EXERCISE OBJECTIVE
Would you output each record exactly as it stands?

RECORDS SHOWN
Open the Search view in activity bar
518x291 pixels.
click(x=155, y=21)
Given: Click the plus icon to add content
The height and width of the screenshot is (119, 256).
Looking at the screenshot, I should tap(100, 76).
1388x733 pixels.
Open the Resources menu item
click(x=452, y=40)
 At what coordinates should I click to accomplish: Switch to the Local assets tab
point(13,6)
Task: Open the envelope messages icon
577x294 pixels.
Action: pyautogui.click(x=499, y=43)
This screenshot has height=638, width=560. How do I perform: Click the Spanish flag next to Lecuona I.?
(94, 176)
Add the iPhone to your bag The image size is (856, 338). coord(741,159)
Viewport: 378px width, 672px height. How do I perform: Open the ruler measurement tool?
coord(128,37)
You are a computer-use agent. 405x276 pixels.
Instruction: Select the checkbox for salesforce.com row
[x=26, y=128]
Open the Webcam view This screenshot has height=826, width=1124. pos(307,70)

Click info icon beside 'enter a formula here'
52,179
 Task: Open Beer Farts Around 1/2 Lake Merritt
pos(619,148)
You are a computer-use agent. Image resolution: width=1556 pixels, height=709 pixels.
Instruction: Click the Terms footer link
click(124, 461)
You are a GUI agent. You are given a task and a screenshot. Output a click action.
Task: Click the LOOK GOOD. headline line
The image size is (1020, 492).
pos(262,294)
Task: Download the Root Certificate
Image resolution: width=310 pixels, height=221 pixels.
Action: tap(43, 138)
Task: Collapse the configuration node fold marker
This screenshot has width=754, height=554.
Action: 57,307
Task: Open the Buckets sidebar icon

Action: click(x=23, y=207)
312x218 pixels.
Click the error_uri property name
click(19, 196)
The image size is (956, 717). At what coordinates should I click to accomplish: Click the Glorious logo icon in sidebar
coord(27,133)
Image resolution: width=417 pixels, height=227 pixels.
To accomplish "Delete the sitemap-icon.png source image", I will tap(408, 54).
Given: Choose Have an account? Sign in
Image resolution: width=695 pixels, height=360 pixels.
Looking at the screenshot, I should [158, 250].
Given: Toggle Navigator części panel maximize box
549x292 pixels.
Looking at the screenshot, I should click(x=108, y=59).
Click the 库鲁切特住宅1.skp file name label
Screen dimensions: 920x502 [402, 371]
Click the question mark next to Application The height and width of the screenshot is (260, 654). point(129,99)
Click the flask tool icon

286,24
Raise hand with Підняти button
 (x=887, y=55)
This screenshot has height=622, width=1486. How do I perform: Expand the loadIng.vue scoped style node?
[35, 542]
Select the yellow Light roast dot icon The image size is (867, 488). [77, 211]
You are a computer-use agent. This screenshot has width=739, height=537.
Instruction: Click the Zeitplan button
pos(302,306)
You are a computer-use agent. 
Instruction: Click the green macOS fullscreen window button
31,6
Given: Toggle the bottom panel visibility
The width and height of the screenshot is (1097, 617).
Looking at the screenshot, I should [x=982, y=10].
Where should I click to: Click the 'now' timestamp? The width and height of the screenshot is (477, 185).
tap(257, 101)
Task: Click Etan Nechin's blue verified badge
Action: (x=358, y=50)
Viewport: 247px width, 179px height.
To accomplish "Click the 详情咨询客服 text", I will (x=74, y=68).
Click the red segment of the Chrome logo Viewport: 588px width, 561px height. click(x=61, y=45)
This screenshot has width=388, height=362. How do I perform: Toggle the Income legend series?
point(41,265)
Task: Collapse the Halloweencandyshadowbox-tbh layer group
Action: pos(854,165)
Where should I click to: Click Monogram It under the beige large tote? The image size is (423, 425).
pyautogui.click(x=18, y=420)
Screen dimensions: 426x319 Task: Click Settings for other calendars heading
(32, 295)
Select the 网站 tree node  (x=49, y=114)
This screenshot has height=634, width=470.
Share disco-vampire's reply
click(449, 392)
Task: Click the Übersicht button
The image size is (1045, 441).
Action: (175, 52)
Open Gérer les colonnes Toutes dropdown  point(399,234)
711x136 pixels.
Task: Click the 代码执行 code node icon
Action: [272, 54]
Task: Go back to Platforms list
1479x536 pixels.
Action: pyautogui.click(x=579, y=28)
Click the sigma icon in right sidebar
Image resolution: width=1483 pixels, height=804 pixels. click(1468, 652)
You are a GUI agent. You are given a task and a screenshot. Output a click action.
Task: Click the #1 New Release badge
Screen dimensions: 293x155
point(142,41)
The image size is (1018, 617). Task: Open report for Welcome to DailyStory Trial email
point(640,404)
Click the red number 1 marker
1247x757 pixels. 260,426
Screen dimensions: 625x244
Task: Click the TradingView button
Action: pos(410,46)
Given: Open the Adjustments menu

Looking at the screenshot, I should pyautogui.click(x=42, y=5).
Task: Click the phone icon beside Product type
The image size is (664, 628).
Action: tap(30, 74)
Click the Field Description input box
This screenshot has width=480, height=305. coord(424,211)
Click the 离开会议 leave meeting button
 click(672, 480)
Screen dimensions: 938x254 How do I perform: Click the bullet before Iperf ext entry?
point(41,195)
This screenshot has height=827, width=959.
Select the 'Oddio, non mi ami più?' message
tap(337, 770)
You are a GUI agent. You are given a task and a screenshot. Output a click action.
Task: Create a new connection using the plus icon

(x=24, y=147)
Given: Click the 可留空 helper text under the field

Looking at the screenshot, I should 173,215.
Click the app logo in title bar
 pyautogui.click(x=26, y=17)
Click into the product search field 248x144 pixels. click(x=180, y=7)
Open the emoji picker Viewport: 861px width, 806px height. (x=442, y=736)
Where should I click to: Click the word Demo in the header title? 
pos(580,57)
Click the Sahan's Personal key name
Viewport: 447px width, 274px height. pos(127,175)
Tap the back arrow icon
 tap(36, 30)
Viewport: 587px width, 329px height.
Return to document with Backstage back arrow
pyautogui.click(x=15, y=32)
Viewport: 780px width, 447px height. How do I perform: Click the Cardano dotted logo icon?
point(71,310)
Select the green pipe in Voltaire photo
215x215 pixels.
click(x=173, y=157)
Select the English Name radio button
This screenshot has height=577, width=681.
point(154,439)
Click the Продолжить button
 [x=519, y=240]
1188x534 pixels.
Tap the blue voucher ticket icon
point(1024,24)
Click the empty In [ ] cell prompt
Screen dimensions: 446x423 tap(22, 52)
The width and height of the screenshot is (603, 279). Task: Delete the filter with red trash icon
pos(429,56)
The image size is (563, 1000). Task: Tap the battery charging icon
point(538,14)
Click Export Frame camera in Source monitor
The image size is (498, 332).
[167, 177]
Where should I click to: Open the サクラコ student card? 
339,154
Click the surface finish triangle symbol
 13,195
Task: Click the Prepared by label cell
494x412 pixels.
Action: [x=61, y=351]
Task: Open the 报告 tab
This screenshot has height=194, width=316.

RESULT OF THIS TASK
Open the Search view in activity bar
518x291 pixels.
click(x=155, y=21)
Given: Click the plus icon to add content
The height and width of the screenshot is (119, 256).
Looking at the screenshot, I should tap(100, 76).
1388x733 pixels.
Open the Resources menu item
click(x=452, y=40)
 At what coordinates should I click to accomplish: Switch to the Local assets tab
point(13,6)
Task: Open the envelope messages icon
577x294 pixels.
Action: pyautogui.click(x=499, y=43)
This screenshot has height=638, width=560. How do I perform: Click the Spanish flag next to Lecuona I.?
(94, 176)
Add the iPhone to your bag The image size is (856, 338). coord(741,159)
Viewport: 378px width, 672px height. How do I perform: Open the ruler measurement tool?
coord(128,37)
You are a computer-use agent. 405x276 pixels.
Instruction: Select the checkbox for salesforce.com row
[x=26, y=128]
Open the Webcam view This screenshot has height=826, width=1124. pos(307,70)

Click info icon beside 'enter a formula here'
52,179
 Task: Open Beer Farts Around 1/2 Lake Merritt
pos(619,148)
You are a computer-use agent. Image resolution: width=1556 pixels, height=709 pixels.
Instruction: Click the Terms footer link
click(124, 461)
You are a GUI agent. You are given a task and a screenshot. Output a click action.
Task: Click the LOOK GOOD. headline line
The image size is (1020, 492).
pos(262,294)
Task: Download the Root Certificate
Image resolution: width=310 pixels, height=221 pixels.
Action: tap(43, 138)
Task: Collapse the configuration node fold marker
This screenshot has width=754, height=554.
Action: 57,307
Task: Open the Buckets sidebar icon

Action: click(x=23, y=207)
312x218 pixels.
Click the error_uri property name
click(19, 196)
The image size is (956, 717). At what coordinates should I click to accomplish: Click the Glorious logo icon in sidebar
coord(27,133)
Image resolution: width=417 pixels, height=227 pixels.
To accomplish "Delete the sitemap-icon.png source image", I will tap(408, 54).
Given: Choose Have an account? Sign in
Image resolution: width=695 pixels, height=360 pixels.
Looking at the screenshot, I should [158, 250].
Given: Toggle Navigator części panel maximize box
549x292 pixels.
Looking at the screenshot, I should click(x=108, y=59).
Click the 库鲁切特住宅1.skp file name label
Screen dimensions: 920x502 [402, 371]
Click the question mark next to Application The height and width of the screenshot is (260, 654). point(129,99)
Click the flask tool icon

286,24
Raise hand with Підняти button
 (x=887, y=55)
This screenshot has height=622, width=1486. How do I perform: Expand the loadIng.vue scoped style node?
[35, 542]
Select the yellow Light roast dot icon The image size is (867, 488). [77, 211]
You are a computer-use agent. This screenshot has width=739, height=537.
Instruction: Click the Zeitplan button
pos(302,306)
You are a computer-use agent. 
Instruction: Click the green macOS fullscreen window button
31,6
Given: Toggle the bottom panel visibility
The width and height of the screenshot is (1097, 617).
Looking at the screenshot, I should [x=982, y=10].
Where should I click to: Click the 'now' timestamp? The width and height of the screenshot is (477, 185).
tap(257, 101)
Task: Click Etan Nechin's blue verified badge
Action: (x=358, y=50)
Viewport: 247px width, 179px height.
To accomplish "Click the 详情咨询客服 text", I will (x=74, y=68).
Click the red segment of the Chrome logo Viewport: 588px width, 561px height. click(x=61, y=45)
This screenshot has width=388, height=362. How do I perform: Toggle the Income legend series?
point(41,265)
Task: Collapse the Halloweencandyshadowbox-tbh layer group
Action: pos(854,165)
Where should I click to: Click Monogram It under the beige large tote? The image size is (423, 425).
pyautogui.click(x=18, y=420)
Screen dimensions: 426x319 Task: Click Settings for other calendars heading
(32, 295)
Select the 网站 tree node  (x=49, y=114)
This screenshot has height=634, width=470.
Share disco-vampire's reply
click(449, 392)
Task: Click the Übersicht button
The image size is (1045, 441).
Action: (175, 52)
Open Gérer les colonnes Toutes dropdown  point(399,234)
711x136 pixels.
Task: Click the 代码执行 code node icon
Action: [272, 54]
Task: Go back to Platforms list
1479x536 pixels.
Action: pyautogui.click(x=579, y=28)
Click the sigma icon in right sidebar
Image resolution: width=1483 pixels, height=804 pixels. click(1468, 652)
You are a GUI agent. You are given a task and a screenshot. Output a click action.
Task: Click the #1 New Release badge
Screen dimensions: 293x155
point(142,41)
The image size is (1018, 617). Task: Open report for Welcome to DailyStory Trial email
point(640,404)
Click the red number 1 marker
1247x757 pixels. 260,426
Screen dimensions: 625x244
Task: Click the TradingView button
Action: pos(410,46)
Given: Open the Adjustments menu

Looking at the screenshot, I should pyautogui.click(x=42, y=5).
Task: Click the phone icon beside Product type
The image size is (664, 628).
Action: tap(30, 74)
Click the Field Description input box
This screenshot has width=480, height=305. coord(424,211)
Click the 离开会议 leave meeting button
 click(672, 480)
Screen dimensions: 938x254 How do I perform: Click the bullet before Iperf ext entry?
point(41,195)
This screenshot has height=827, width=959.
Select the 'Oddio, non mi ami più?' message
tap(337, 770)
You are a GUI agent. You are given a task and a screenshot. Output a click action.
Task: Create a new connection using the plus icon

(x=24, y=147)
Given: Click the 可留空 helper text under the field

Looking at the screenshot, I should 173,215.
Click the app logo in title bar
 pyautogui.click(x=26, y=17)
Click into the product search field 248x144 pixels. click(x=180, y=7)
Open the emoji picker Viewport: 861px width, 806px height. (x=442, y=736)
Where should I click to: Click the word Demo in the header title? 
pos(580,57)
Click the Sahan's Personal key name
Viewport: 447px width, 274px height. pos(127,175)
Tap the back arrow icon
 tap(36, 30)
Viewport: 587px width, 329px height.
Return to document with Backstage back arrow
pyautogui.click(x=15, y=32)
Viewport: 780px width, 447px height. How do I perform: Click the Cardano dotted logo icon?
point(71,310)
Select the green pipe in Voltaire photo
215x215 pixels.
click(x=173, y=157)
Select the English Name radio button
This screenshot has height=577, width=681.
point(154,439)
Click the Продолжить button
 [x=519, y=240]
1188x534 pixels.
Tap the blue voucher ticket icon
point(1024,24)
Click the empty In [ ] cell prompt
Screen dimensions: 446x423 tap(22, 52)
The width and height of the screenshot is (603, 279). Task: Delete the filter with red trash icon
pos(429,56)
The image size is (563, 1000). Task: Tap the battery charging icon
point(538,14)
Click Export Frame camera in Source monitor
The image size is (498, 332).
[167, 177]
Where should I click to: Open the サクラコ student card? 
339,154
Click the surface finish triangle symbol
 13,195
Task: Click the Prepared by label cell
494x412 pixels.
Action: [x=61, y=351]
Task: Open the 报告 tab
This screenshot has height=194, width=316.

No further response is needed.